WORK INSTRUCTIONS ▸
Below is a block of entries; repeat exactly the lines starting at the line that contains "一线品牌高压电缆安全生产专项整治行动启动，力保人民生命财产安全 (1251, 550)" and ending at the line that contains "粤ICP备19083670号 (552, 2235)", both included.

:: INFORMATION PROVIDED

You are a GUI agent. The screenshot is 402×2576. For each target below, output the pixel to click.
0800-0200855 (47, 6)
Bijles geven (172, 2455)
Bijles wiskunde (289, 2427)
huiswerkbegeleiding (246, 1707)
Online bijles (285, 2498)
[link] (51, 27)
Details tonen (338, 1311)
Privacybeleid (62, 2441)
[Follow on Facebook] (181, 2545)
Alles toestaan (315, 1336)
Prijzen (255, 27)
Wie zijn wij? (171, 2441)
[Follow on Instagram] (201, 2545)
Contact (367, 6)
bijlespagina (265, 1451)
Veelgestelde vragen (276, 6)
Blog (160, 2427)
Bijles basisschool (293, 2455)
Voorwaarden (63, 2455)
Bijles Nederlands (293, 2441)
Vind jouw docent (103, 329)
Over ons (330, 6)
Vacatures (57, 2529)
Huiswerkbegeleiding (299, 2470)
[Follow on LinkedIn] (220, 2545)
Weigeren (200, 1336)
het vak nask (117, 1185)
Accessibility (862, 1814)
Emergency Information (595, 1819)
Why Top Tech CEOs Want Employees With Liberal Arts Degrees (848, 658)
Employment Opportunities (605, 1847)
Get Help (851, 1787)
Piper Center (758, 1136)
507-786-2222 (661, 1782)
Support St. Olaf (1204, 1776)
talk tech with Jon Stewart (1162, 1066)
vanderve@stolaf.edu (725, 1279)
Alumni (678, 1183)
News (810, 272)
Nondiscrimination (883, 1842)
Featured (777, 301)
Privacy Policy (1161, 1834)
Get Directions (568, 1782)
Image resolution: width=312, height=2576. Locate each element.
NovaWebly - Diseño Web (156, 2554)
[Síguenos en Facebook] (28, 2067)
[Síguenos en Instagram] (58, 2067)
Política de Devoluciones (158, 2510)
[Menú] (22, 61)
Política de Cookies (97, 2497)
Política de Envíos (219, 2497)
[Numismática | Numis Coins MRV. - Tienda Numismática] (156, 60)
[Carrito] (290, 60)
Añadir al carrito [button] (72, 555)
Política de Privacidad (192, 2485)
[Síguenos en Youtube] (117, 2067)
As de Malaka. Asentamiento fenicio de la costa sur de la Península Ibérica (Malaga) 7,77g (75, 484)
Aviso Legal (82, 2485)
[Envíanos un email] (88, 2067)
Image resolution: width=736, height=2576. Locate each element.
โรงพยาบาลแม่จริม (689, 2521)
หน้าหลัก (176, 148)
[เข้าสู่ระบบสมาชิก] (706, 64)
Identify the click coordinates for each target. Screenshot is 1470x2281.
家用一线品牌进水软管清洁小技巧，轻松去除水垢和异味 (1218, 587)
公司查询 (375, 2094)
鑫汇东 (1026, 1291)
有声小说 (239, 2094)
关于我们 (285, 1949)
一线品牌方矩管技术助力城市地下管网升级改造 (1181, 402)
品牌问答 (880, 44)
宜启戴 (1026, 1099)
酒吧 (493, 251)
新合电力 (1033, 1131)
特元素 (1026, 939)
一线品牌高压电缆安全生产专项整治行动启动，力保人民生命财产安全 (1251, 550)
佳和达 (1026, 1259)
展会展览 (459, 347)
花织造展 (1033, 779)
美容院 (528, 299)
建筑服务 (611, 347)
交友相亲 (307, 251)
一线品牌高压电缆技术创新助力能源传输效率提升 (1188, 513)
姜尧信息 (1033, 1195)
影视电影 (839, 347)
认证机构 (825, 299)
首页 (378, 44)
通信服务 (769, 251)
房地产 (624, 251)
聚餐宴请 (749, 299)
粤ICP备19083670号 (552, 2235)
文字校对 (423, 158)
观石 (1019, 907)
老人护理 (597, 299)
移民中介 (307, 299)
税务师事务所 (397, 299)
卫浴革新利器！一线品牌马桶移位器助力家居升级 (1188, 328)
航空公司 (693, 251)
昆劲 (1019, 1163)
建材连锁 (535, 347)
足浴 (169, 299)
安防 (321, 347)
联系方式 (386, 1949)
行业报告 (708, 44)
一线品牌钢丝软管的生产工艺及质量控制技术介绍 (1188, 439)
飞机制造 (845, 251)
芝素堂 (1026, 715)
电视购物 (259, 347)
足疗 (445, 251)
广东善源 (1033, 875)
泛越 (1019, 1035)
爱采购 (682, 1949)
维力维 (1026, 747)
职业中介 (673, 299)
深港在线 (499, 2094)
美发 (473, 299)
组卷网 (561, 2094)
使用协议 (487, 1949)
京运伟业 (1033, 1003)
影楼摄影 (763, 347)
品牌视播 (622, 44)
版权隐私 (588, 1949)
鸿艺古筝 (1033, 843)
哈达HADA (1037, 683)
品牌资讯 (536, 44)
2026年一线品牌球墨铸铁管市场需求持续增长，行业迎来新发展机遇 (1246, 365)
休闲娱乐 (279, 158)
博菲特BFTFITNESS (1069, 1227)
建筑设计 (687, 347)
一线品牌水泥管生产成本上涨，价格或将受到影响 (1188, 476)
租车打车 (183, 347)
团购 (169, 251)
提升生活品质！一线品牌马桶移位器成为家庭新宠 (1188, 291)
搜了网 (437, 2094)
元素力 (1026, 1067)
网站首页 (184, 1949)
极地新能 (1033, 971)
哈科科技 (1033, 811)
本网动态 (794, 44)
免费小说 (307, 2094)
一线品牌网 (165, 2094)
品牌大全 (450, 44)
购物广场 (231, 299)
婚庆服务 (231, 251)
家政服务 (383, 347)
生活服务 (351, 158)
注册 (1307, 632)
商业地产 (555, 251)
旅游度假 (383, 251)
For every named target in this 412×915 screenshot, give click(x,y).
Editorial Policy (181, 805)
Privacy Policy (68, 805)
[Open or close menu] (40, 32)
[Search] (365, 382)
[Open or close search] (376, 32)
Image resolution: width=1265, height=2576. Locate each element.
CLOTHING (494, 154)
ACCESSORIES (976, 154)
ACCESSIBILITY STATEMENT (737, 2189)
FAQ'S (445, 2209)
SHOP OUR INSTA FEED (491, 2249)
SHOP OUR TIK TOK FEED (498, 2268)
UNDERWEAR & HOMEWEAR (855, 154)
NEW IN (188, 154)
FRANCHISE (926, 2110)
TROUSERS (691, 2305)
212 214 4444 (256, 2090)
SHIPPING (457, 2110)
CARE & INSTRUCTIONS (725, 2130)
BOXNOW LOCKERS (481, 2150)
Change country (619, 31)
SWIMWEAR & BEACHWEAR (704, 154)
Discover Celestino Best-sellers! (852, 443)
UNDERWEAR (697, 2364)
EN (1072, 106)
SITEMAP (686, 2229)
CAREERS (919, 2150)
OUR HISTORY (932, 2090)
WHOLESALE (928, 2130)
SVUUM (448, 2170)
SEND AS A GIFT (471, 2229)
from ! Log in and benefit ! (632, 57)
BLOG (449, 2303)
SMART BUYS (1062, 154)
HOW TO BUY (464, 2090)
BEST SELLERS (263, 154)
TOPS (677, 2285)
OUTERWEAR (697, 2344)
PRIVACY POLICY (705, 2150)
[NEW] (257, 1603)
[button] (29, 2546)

::::

TASK ANSWER ▸
一线品牌高压电缆安全生产专项整治行动启动，力保人民生命财产安全 (1251, 550)
佳和达 (1026, 1259)
展会展览 (459, 347)
花织造展 (1033, 779)
美容院 (528, 299)
建筑服务 (611, 347)
交友相亲 (307, 251)
一线品牌高压电缆技术创新助力能源传输效率提升 (1188, 513)
姜尧信息 (1033, 1195)
影视电影 (839, 347)
认证机构 (825, 299)
首页 (378, 44)
通信服务 (769, 251)
房地产 (624, 251)
聚餐宴请 (749, 299)
粤ICP备19083670号 (552, 2235)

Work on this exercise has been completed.